"_dateparsefailure"

Hi there,
i am trying to parse a .CSV file with a pretty horrible date format.
I am using the Date filter:

    date {
        match => [ "HelperDate", "dMMyyyy", "ddMMyyyy" ]
      }
	

Some example data:

6112019 -> "_dateparsefailure"
1122019 -> "_dateparsefailure"
8032019 -> "_dateparsefailure"
29112019 -> works
26112019 -> works
28022019 -> works

I think the problem only occurs on single-digit days. I thought "d" would do the job.

Maybe somebody knows how to fix the problem.
I was thinking about a possible workaround: Adding a 0 before the whole field, when the field length is only 7 digits. Unfortunately I am still a beginner, so I don't know if this is even possible.

Thank you for helping me out.
If more information is needed, please let me know.

Kind Regards
Marvin

I simulated your date filter and the dates with single digit also fails for me.

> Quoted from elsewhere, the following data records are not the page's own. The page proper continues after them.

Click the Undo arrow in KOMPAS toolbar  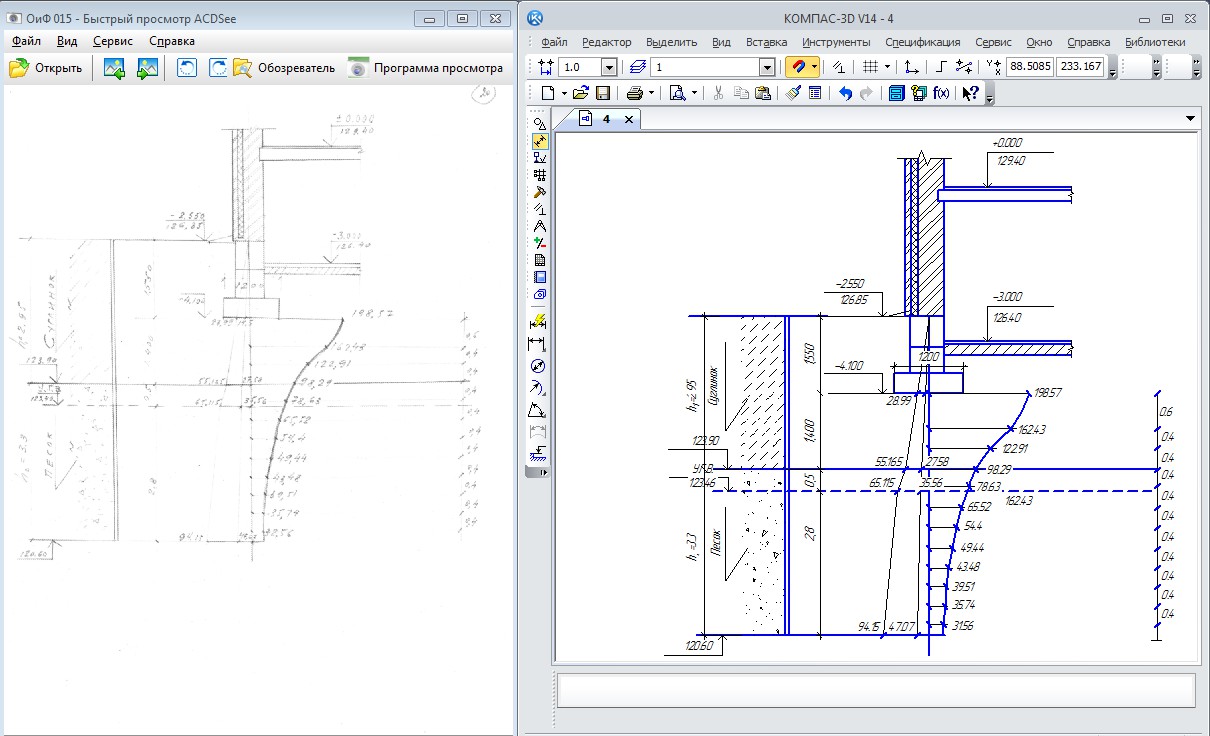[845, 93]
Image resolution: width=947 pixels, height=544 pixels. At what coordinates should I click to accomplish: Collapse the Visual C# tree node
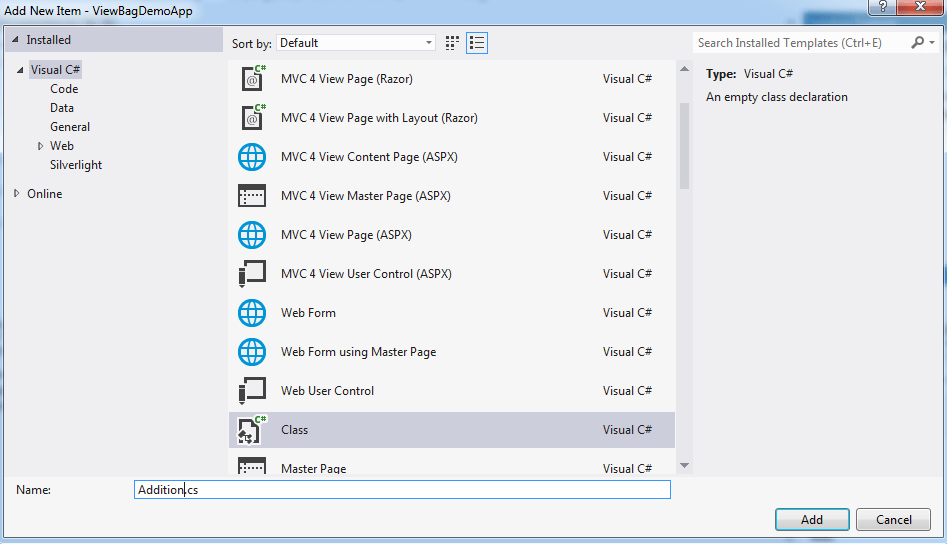tap(20, 70)
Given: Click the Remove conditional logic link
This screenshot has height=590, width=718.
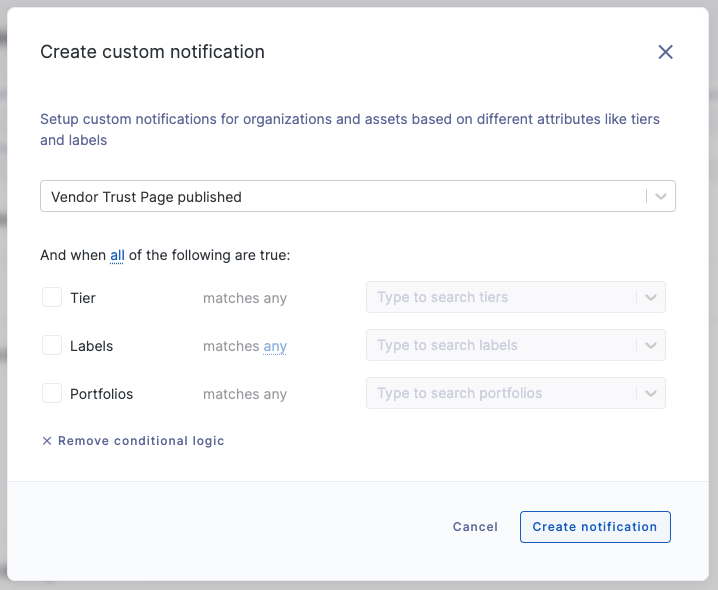Looking at the screenshot, I should coord(141,441).
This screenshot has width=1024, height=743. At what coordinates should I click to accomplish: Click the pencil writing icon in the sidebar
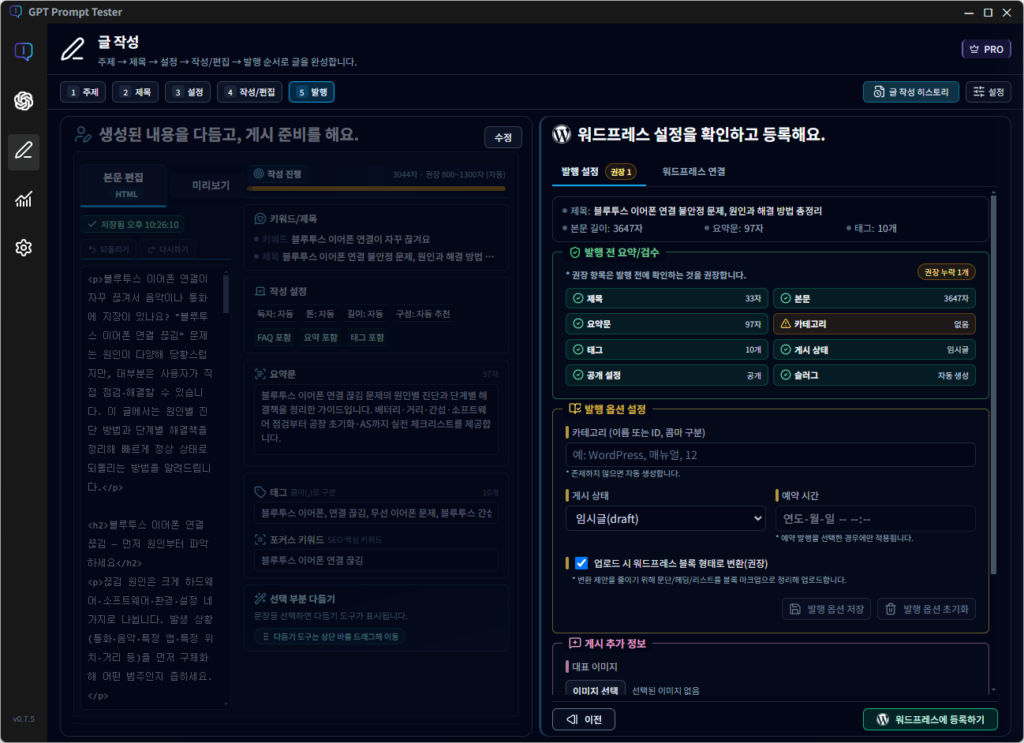[24, 151]
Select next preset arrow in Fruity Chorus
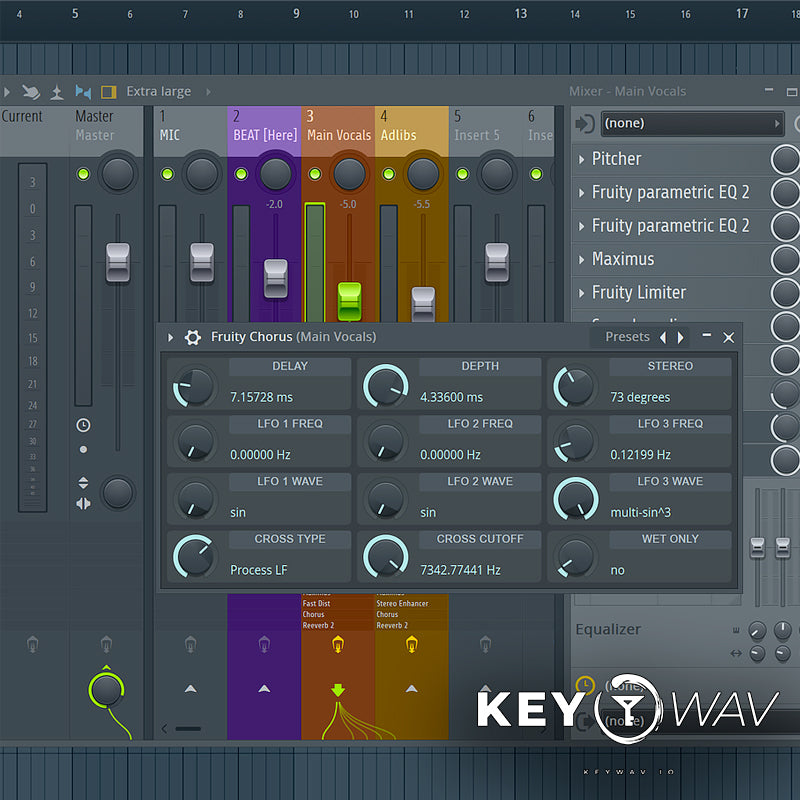The width and height of the screenshot is (800, 800). tap(680, 337)
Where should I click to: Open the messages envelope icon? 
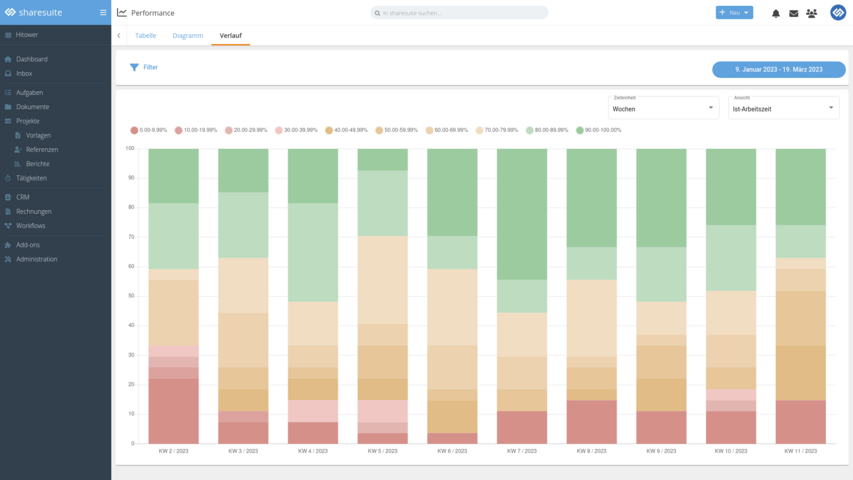tap(794, 13)
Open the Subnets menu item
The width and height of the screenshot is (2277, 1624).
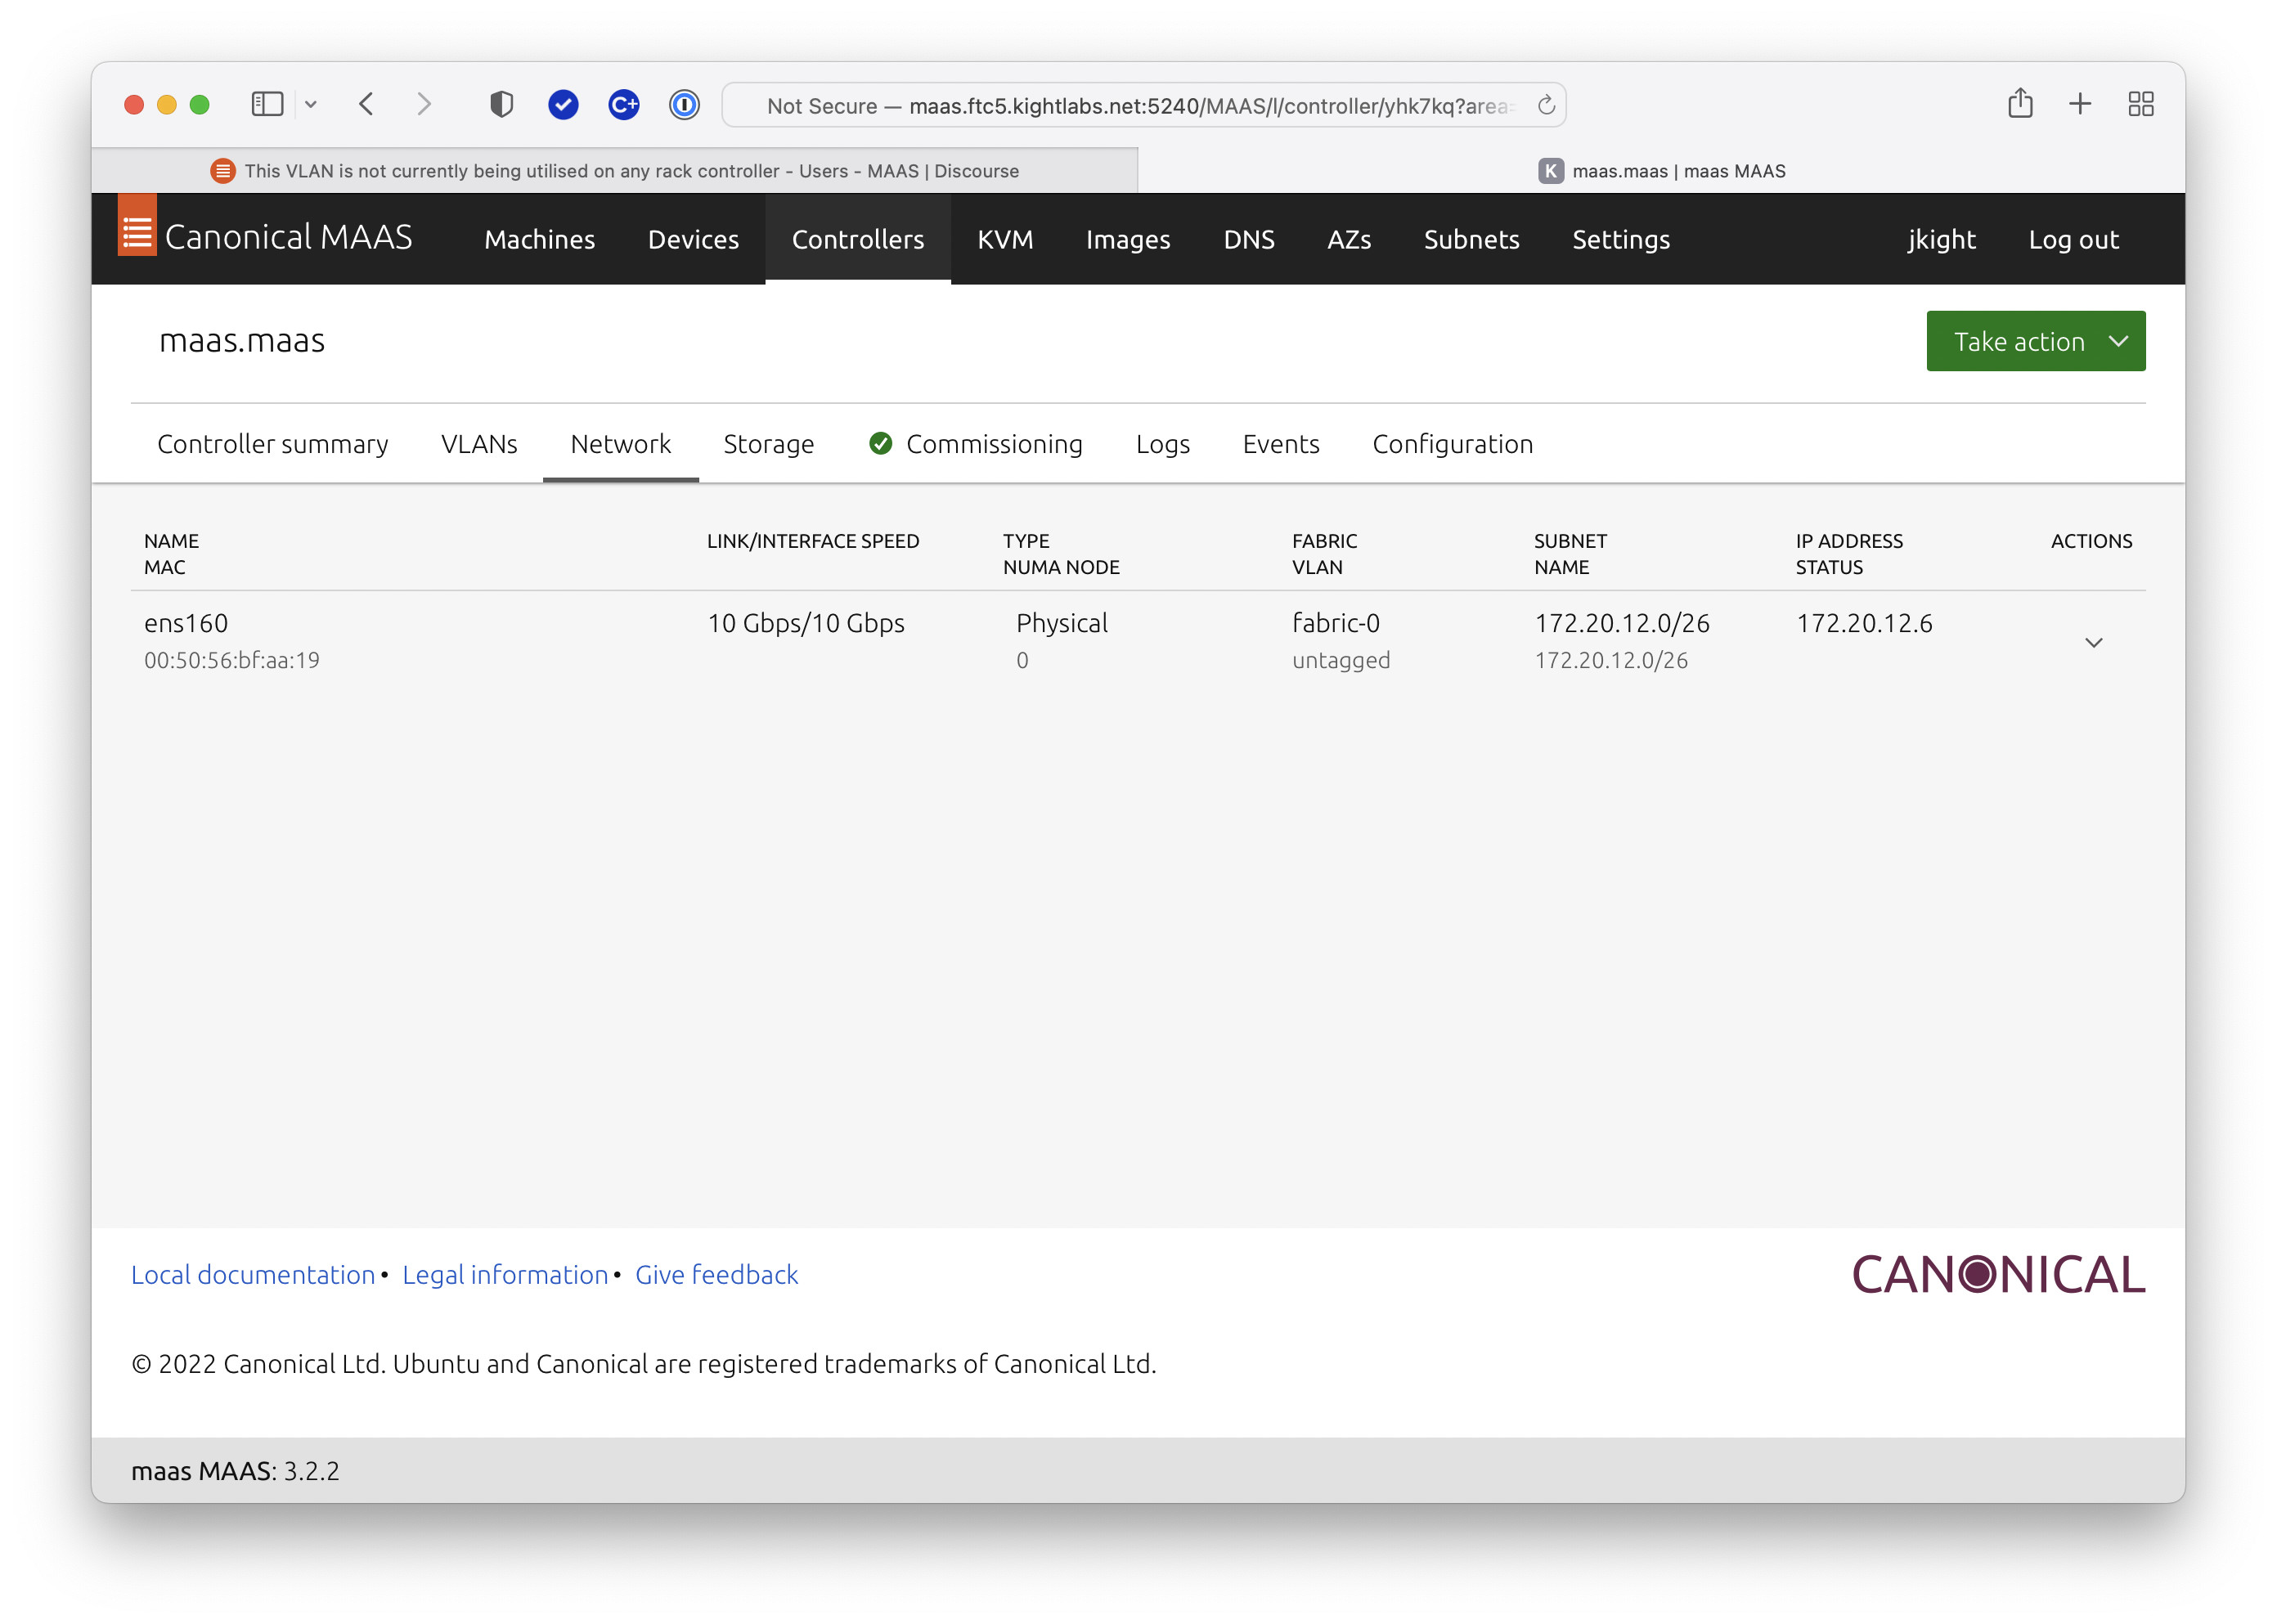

You can implemente your workaround, add a 0 if the date has 7 digits, using a conditional and some mutate filters.

The following config will do:

if [HelperDate] =~ /^[0-9]{7}$/ {
    mutate {
        rename => { "HelperDate" => "oldHelperDate" }
    }
    mutate {
        add_field => { "HelperDate" => "0%{oldHelperDate}" }
    }
}

The if condition will check your field HelperDate against a regex that will test if it is a sequence of 7 digits, if this is true, the first mutate will rename your field and the second one will recreate the HelperDate field adding a 0 in front of the oldHelperDate field.

If you want you can remove this oldHelperDate field with a new mutate:

mutate {
    remove_field => ["oldHelperDate"]
}

Simulating this config for the values 29112019 and 61120219 I've got the following output.

{
    "oldHelperDate" => "6112019",
       "@timestamp" => 2019-11-06T03:00:00.000Z,
         "@version" => "1",
       "HelperDate" => "06112019",
             "host" => "elk"
}
{
    "@timestamp" => 2019-11-29T03:00:00.000Z,
      "@version" => "1",
    "HelperDate" => "29112019",
          "host" => "elk"
}

Since your date field does not have a time, logstash will use the time 00:00:00.000Z and will convert it to UTC according to the servers time zone.

In my case I'm on UTC-3, so the time of my date will be 03:00:00.000Z.

1 Like

See here. Even for "d" or "H" the parser will consume two digits if they are available, and there are no months with 61 days, so it fails to parse 6112019.

1 Like

Thank you so much. Works like a charm! You made my day!